À son arrivée au centre de rétention, épuisée, Zehra Kurtay a craint de baisser les bras pour la première fois de sa vie. « Vivre en France comme étranger est très éprouvant. C’est fait exprès. On veut me fatiguer, on veut fatiguer tout le monde dans cette situation, pour que nous renoncions », dénonce-t-elle. Mais, dans ce centre de rétention proche de Rouen, son téléphone a fini par sonner. Lorsqu’elle a entendu la voix de ses soutiens, elle a su qu’elle aurait la force de continuer. Zehra Kurtay se rappelle avec émotion de la vague de solidarité reçue à ce moment. « Je recevais plein d’appels. Je n’avais même pas le temps de m’asseoir. » Elle tapote du doigt son bras. « J’ai ressenti cet amour dans chacune des cellules de mon corps. » La présence de ces soutiens, même à distance, lui redonne confiance.

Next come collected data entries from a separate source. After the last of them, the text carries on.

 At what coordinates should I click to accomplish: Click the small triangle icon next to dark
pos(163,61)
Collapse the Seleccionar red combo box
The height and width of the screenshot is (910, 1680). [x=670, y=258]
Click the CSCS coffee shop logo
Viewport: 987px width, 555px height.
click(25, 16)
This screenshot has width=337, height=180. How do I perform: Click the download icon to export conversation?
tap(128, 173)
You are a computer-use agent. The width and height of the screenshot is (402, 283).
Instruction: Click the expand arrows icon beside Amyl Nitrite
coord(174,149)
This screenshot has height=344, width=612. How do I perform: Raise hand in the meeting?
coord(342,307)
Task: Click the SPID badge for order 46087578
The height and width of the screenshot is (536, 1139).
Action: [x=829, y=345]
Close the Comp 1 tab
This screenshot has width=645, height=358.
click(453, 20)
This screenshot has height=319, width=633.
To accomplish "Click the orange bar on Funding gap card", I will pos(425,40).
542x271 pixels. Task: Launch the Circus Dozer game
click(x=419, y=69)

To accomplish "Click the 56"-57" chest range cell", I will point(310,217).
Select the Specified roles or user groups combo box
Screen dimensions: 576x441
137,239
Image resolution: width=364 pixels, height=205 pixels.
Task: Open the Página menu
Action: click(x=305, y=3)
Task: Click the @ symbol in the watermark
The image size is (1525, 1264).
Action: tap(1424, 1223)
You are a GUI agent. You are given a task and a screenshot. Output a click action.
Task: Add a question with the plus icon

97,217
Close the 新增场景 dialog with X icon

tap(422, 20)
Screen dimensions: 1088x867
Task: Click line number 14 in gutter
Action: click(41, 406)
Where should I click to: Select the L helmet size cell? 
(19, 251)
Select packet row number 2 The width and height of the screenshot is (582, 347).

Elle prend conscience de l’importance de ses réseaux, dont les autres femmes retenues avec elle au CRA ne disposent pas. « Quand il fallait un justificatif d’hébergement par exemple, pour certaines ça prenait plusieurs jours, moi je l’avais dans l’heure. Je me suis rendu compte de la force de faire partie de la gauche, d’être militante. Quand on se retrouve dans ce type de situations, on a l’impression d’être rien. Mais moi, je me suis sentie forte », sourit-elle. « Quoi qu’il en coûte, je vais continuer de me battre. Et si j’y arrive, je pourrai être un exemple et donner de la force aux autres. »
Son audience au tribunal administratif concernant l’OQTF et la procédure d’expulsion a lieu ce mercredi 18 juin à Melun (Seine-et-Marne). Un rassemblement de soutien est organisé à partir de 9 h 30 devant le bâtiment.